*** Opening DATA ***

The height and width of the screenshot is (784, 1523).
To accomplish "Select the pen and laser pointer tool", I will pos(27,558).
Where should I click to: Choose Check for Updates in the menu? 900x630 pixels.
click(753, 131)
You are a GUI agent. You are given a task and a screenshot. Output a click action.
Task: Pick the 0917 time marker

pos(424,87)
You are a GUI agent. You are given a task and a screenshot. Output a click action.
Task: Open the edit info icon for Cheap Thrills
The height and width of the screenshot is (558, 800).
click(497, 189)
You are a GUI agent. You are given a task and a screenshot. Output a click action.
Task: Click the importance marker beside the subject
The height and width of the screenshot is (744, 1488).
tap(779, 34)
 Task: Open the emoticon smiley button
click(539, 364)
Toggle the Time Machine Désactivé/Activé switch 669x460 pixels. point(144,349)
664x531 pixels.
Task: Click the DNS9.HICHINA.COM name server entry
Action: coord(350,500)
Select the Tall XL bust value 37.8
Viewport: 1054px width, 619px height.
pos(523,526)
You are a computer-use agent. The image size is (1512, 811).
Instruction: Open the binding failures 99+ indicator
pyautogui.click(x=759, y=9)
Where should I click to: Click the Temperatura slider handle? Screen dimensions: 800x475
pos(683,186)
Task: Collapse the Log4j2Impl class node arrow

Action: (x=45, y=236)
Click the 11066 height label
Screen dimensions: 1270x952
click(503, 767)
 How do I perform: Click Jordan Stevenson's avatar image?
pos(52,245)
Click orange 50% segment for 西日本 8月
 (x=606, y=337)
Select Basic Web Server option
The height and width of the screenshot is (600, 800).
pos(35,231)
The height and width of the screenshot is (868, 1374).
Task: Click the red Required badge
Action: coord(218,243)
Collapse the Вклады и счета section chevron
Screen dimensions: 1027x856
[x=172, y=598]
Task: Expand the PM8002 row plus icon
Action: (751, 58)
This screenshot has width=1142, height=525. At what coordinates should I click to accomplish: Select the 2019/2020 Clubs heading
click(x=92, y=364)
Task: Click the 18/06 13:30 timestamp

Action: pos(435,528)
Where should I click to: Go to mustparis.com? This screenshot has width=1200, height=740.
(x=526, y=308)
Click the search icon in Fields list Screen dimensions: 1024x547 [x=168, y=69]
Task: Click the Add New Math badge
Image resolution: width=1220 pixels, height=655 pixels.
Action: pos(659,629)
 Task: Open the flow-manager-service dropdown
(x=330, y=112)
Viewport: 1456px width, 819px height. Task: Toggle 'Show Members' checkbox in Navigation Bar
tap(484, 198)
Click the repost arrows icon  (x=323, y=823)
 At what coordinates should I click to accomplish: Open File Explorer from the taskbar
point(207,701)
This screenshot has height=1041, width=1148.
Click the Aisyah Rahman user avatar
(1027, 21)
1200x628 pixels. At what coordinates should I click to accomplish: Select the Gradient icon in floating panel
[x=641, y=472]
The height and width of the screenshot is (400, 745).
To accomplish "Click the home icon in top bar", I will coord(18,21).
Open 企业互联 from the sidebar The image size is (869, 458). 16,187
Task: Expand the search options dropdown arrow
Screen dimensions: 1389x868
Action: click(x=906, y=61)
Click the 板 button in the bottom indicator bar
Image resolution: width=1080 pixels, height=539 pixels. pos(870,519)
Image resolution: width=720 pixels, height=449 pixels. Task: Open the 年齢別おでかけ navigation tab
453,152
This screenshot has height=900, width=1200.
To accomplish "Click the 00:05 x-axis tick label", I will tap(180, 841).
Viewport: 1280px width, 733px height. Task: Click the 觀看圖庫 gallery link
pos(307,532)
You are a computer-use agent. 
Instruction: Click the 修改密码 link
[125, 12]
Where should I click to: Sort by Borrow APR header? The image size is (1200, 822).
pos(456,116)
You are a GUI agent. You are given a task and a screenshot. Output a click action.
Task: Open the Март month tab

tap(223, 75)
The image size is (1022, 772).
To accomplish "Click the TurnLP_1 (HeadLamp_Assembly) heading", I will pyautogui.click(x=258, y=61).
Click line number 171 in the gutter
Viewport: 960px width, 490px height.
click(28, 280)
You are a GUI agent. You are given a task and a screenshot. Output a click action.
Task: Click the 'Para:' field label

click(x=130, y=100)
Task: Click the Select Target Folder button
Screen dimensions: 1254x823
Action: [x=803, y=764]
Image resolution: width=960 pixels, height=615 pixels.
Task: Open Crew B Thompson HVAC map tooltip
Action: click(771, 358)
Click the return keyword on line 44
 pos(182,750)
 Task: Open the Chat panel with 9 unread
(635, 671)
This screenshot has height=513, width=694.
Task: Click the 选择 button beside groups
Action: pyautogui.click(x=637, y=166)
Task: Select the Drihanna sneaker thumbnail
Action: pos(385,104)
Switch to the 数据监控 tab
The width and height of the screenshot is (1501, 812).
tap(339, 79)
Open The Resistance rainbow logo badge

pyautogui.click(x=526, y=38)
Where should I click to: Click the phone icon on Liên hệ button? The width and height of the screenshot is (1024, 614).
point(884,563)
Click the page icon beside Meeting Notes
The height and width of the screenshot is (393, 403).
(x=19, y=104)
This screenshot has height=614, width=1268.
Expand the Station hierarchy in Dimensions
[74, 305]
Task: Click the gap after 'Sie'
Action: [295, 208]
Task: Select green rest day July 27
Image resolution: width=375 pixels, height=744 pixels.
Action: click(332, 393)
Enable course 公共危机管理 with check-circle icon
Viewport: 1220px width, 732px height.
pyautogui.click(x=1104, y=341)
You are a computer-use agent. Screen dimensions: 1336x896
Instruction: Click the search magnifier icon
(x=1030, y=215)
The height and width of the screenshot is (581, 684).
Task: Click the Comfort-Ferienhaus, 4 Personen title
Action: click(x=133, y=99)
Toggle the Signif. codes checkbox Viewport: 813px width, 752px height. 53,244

*** Closing DATA ***

* [TASK DIRECTIONS]:
Keep every word the same and copy out all of the entries.

* [YOUR SOLUTION]:
The height and width of the screenshot is (784, 1523).
To accomplish "Select the pen and laser pointer tool", I will pos(27,558).
Where should I click to: Choose Check for Updates in the menu? 900x630 pixels.
click(753, 131)
You are a GUI agent. You are given a task and a screenshot. Output a click action.
Task: Pick the 0917 time marker

pos(424,87)
You are a GUI agent. You are given a task and a screenshot. Output a click action.
Task: Open the edit info icon for Cheap Thrills
The height and width of the screenshot is (558, 800).
click(497, 189)
You are a GUI agent. You are given a task and a screenshot. Output a click action.
Task: Click the importance marker beside the subject
The height and width of the screenshot is (744, 1488).
tap(779, 34)
 Task: Open the emoticon smiley button
click(539, 364)
Toggle the Time Machine Désactivé/Activé switch 669x460 pixels. point(144,349)
664x531 pixels.
Task: Click the DNS9.HICHINA.COM name server entry
Action: coord(350,500)
Select the Tall XL bust value 37.8
Viewport: 1054px width, 619px height.
pos(523,526)
You are a computer-use agent. The image size is (1512, 811).
Instruction: Open the binding failures 99+ indicator
pyautogui.click(x=759, y=9)
Where should I click to: Click the Temperatura slider handle? Screen dimensions: 800x475
pos(683,186)
Task: Collapse the Log4j2Impl class node arrow

Action: (x=45, y=236)
Click the 11066 height label
Screen dimensions: 1270x952
click(503, 767)
 How do I perform: Click Jordan Stevenson's avatar image?
pos(52,245)
Click orange 50% segment for 西日本 8月
 (x=606, y=337)
Select Basic Web Server option
The height and width of the screenshot is (600, 800).
pos(35,231)
The height and width of the screenshot is (868, 1374).
Task: Click the red Required badge
Action: coord(218,243)
Collapse the Вклады и счета section chevron
Screen dimensions: 1027x856
[x=172, y=598]
Task: Expand the PM8002 row plus icon
Action: (751, 58)
This screenshot has width=1142, height=525. At what coordinates should I click to accomplish: Select the 2019/2020 Clubs heading
click(x=92, y=364)
Task: Click the 18/06 13:30 timestamp

Action: pos(435,528)
Where should I click to: Go to mustparis.com? This screenshot has width=1200, height=740.
(x=526, y=308)
Click the search icon in Fields list Screen dimensions: 1024x547 [x=168, y=69]
Task: Click the Add New Math badge
Image resolution: width=1220 pixels, height=655 pixels.
Action: pos(659,629)
 Task: Open the flow-manager-service dropdown
(x=330, y=112)
Viewport: 1456px width, 819px height. Task: Toggle 'Show Members' checkbox in Navigation Bar
tap(484, 198)
Click the repost arrows icon  (x=323, y=823)
 At what coordinates should I click to accomplish: Open File Explorer from the taskbar
point(207,701)
This screenshot has height=1041, width=1148.
Click the Aisyah Rahman user avatar
(1027, 21)
1200x628 pixels. At what coordinates should I click to accomplish: Select the Gradient icon in floating panel
[x=641, y=472]
The height and width of the screenshot is (400, 745).
To accomplish "Click the home icon in top bar", I will coord(18,21).
Open 企业互联 from the sidebar The image size is (869, 458). 16,187
Task: Expand the search options dropdown arrow
Screen dimensions: 1389x868
Action: click(x=906, y=61)
Click the 板 button in the bottom indicator bar
Image resolution: width=1080 pixels, height=539 pixels. pos(870,519)
Image resolution: width=720 pixels, height=449 pixels. Task: Open the 年齢別おでかけ navigation tab
453,152
This screenshot has height=900, width=1200.
To accomplish "Click the 00:05 x-axis tick label", I will tap(180, 841).
Viewport: 1280px width, 733px height. Task: Click the 觀看圖庫 gallery link
pos(307,532)
You are a computer-use agent. 
Instruction: Click the 修改密码 link
[125, 12]
Where should I click to: Sort by Borrow APR header? The image size is (1200, 822).
pos(456,116)
You are a GUI agent. You are given a task and a screenshot. Output a click action.
Task: Open the Март month tab

tap(223, 75)
The image size is (1022, 772).
To accomplish "Click the TurnLP_1 (HeadLamp_Assembly) heading", I will pyautogui.click(x=258, y=61).
Click line number 171 in the gutter
Viewport: 960px width, 490px height.
click(28, 280)
You are a GUI agent. You are given a task and a screenshot. Output a click action.
Task: Click the 'Para:' field label

click(x=130, y=100)
Task: Click the Select Target Folder button
Screen dimensions: 1254x823
Action: [x=803, y=764]
Image resolution: width=960 pixels, height=615 pixels.
Task: Open Crew B Thompson HVAC map tooltip
Action: click(771, 358)
Click the return keyword on line 44
 pos(182,750)
 Task: Open the Chat panel with 9 unread
(635, 671)
This screenshot has height=513, width=694.
Task: Click the 选择 button beside groups
Action: pyautogui.click(x=637, y=166)
Task: Select the Drihanna sneaker thumbnail
Action: pos(385,104)
Switch to the 数据监控 tab
The width and height of the screenshot is (1501, 812).
tap(339, 79)
Open The Resistance rainbow logo badge

pyautogui.click(x=526, y=38)
Where should I click to: Click the phone icon on Liên hệ button? The width and height of the screenshot is (1024, 614).
point(884,563)
Click the page icon beside Meeting Notes
The height and width of the screenshot is (393, 403).
(x=19, y=104)
This screenshot has height=614, width=1268.
Expand the Station hierarchy in Dimensions
[74, 305]
Task: Click the gap after 'Sie'
Action: [295, 208]
Task: Select green rest day July 27
Image resolution: width=375 pixels, height=744 pixels.
Action: click(332, 393)
Enable course 公共危机管理 with check-circle icon
Viewport: 1220px width, 732px height.
pyautogui.click(x=1104, y=341)
You are a computer-use agent. Screen dimensions: 1336x896
Instruction: Click the search magnifier icon
(x=1030, y=215)
The height and width of the screenshot is (581, 684).
Task: Click the Comfort-Ferienhaus, 4 Personen title
Action: click(x=133, y=99)
Toggle the Signif. codes checkbox Viewport: 813px width, 752px height. 53,244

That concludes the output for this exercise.